For the Mariners, as for all teams, you never have enough pitching. Tacoma could have a better starting staff than Seattle. Is that enough?
Mariner shortstop Brendan Ryan, who won the Fielding Bible award as the best defensive shortstop in baseball, has added the Wilson defensive award for best shortstop in the American League. Mike Trout of the Angels won the Wilson award for best defensive player in the American League. Yet neither could win a Gold Glove. As I wrote earlier the Gold Gloves are a joke.
Now that is out of my system, at least for the moment, the Mariners had a signing that this blogger likes.
Oliver Perez, a starting pitcher who most feel never lived up to his potential and was in Tacoma when the season started, was promoted to the big club and pitched well out of the pen. He was a free agent, but the Mariners resigned him to a one year contract.
In a perfect baseball bullpen, to my mind, it would be nice to have three from the port side and three or four from the right side. Most teams struggle to find a second leftie in the bullpen, but the Mariners have three and they had solid seasons.

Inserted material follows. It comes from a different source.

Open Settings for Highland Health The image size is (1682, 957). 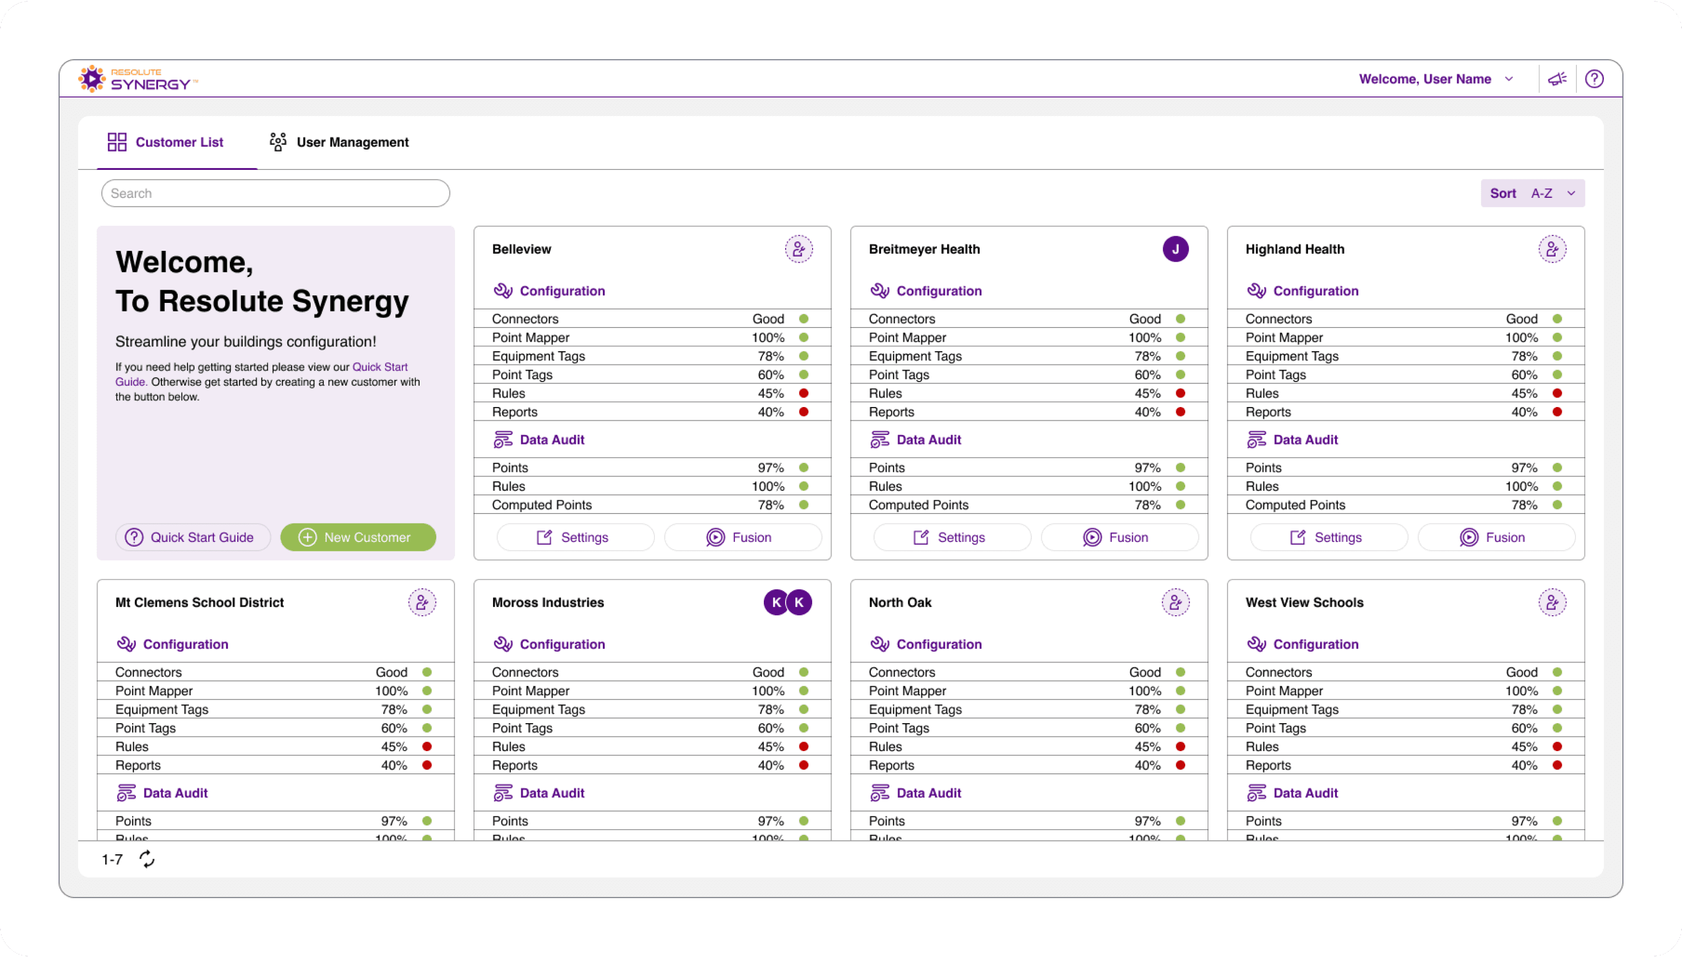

Besides Perez, Charlie Furbush, another former starter, was simply outstanding. In 46.1 innings, he allowed only 28 hits and struck out 53. His ERA was 2.72. Then there is Lucas Luetge, a Rule 5 draftee out of the Milwaukee Brewers farm system. He had never pitched above A ball yet he made the Mariners opening day roster. In the first 28 at bats vs, lefties he gave up two hits. He started strong, had a bump or two in the road, but ended up with a 3.98 ERA with four saves. In 40.2 innings he gave up 37 hits and struck out 38. He did walk 24, but overall a strong season.The Big Mariner in the crow’s nest can look to the port side and see three strong, tough lefties, who if they can duplicate 2012 in 2013, will provide the perfect balance to an exciting bullpen. It was the Mariners defense led my Ryan, and the Mariners pitching, with a big thank you to the port siders, who helped the M’s win more games than they should have because of the weak offense.
It proves that in baseball all three phases need to be in place. The Mariners have pitching. They have defensive. They just need a new shipment of bats. Then they can escape the cellar.